TO DO »
a. Answer these questions from the article on the potentially habitable super-Earth, one line each, marking your answers (i), (ii) and (iii):
(i) Which planet was the first exoplanet found within the habitable zone of a star?
(ii) By what range are super-Earth planets more massive than Earth?
(iii) What institution are Guillem Anglada-Escudé and Paul Butler from?
b. Summarize the article on the potentially habitable super-Earth in two sentences.
c. Carry on writing the article about the super-Earth orbiting a cool star, starting right after its final sentence.

SOURCE DOCUMENT »

● ● ●

Telescopes and space missions

Cool sun could host habitable planet

03 Feb 2012 Tushna Commissariat
Super-Earth exoplanets orbiting an M-class dwarf star

An international team of scientists has discovered a potentially habitable super-Earth orbiting within the habitable zone of a cool star that is a member of a triple-star system. This discovery demonstrates that habitable planets could form in more varied environments than previously thought. This is the fourth exoplanet found within the habitable zone of a star – the first being Gliese 581d, which was discovered last May. Super-Earth planets are two to 10 times more massive than Earth.

Led by Guillem Anglada-Escudé and Paul Butler from the Carnegie Institution for Science in the US, the team studied public data released by the European Southern Observatory, as well as incorporating new measurements from the Keck Observatory’s High Resolution Echelle Spectrograph and the new Carnegie Planet Finder Spectrograph at the Magellan II Telescope. The researchers were looking for stars with small “wobbles” in their orbit – a common marker for an exoplanet that is caused by the pull of the planet’s gravity.

● ● ●

RECORDED DATA »
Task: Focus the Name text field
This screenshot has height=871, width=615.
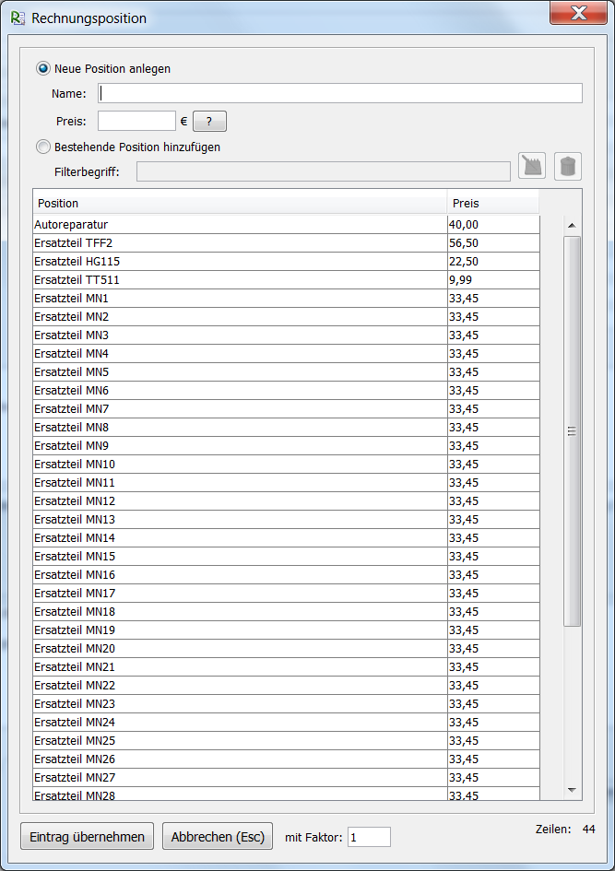Action: (x=340, y=93)
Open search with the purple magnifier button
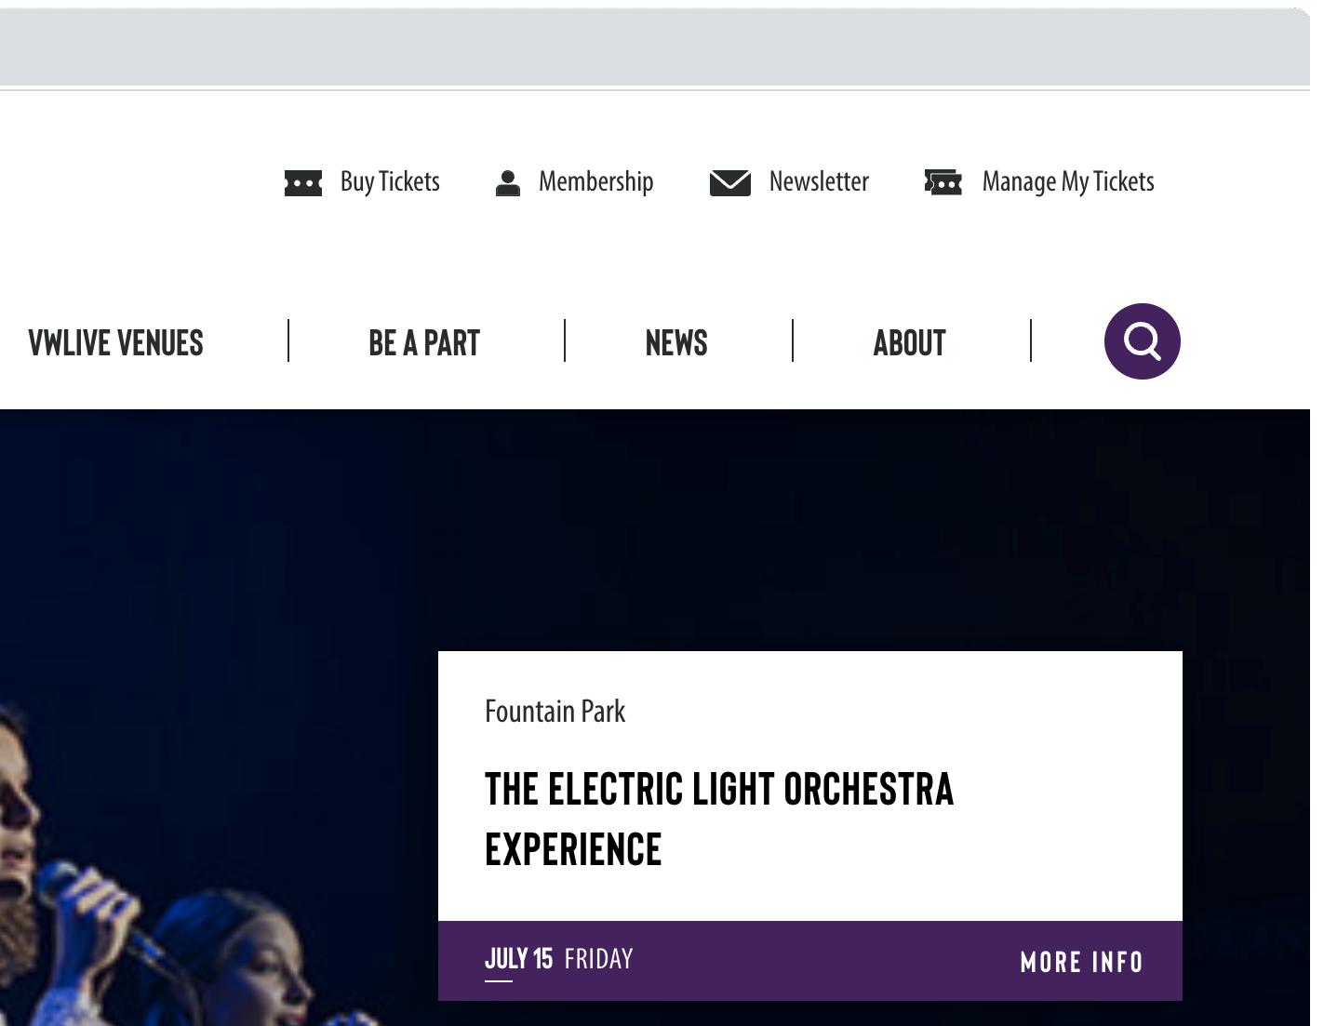This screenshot has height=1026, width=1324. pos(1142,341)
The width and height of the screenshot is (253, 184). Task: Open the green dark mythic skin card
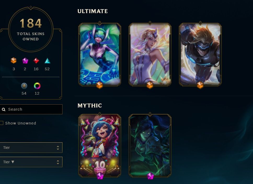coord(150,145)
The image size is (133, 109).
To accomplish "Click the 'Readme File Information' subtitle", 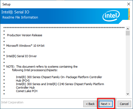I will coord(20,17).
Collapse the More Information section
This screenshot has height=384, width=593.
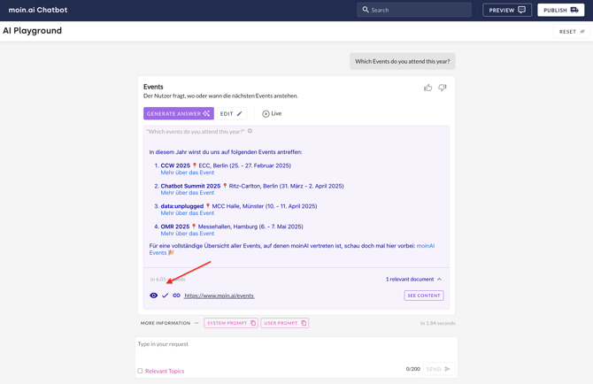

● ● ●

ANSWERS TO THE EXERCISE »
a.
(i) Gliese 581d
(ii) Two to 10 times more massive than Earth
(iii) The Carnegie Institution for Science in the US

b. An international team has discovered a potentially habitable super-Earth in the habitable zone of a cool star in a triple-star system, which shows that habitable planets could form in more varied environments than previously thought. Led by Guillem Anglada-Escudé and Paul Butler, the team combined public European Southern Observatory data with new measurements from the Keck Observatory and the Magellan II Telescope, looking for small stellar "wobbles" caused by a planet's gravity.

c.
Hidden planets

Among the data was GJ 667C – an M-class dwarf star 22 light-years from Earth that had been known to have a super-Earth (called GJ 667Cb) that orbited the star in only 7.2 days. The planet’s exceedingly short orbit made it too hot to support life, previously rendering it uninteresting. Moreover, the other two stars in the triple system are a pair of orange K-class dwarfs with a concentration of heavy elements – those heavier than hydrogen and helium – only 25% that of the Sun. As such elements are the building blocks of rocky, terrestrial planets, astronomers had not expected the system to have an abundance of low-mass planets. But after carefully analysing the data, the team was surprised to find a clear signal of a new planet – GJ 667Cc – that has an orbital period of 28.15 days and a minimum mass of just 4.5 times that of Earth.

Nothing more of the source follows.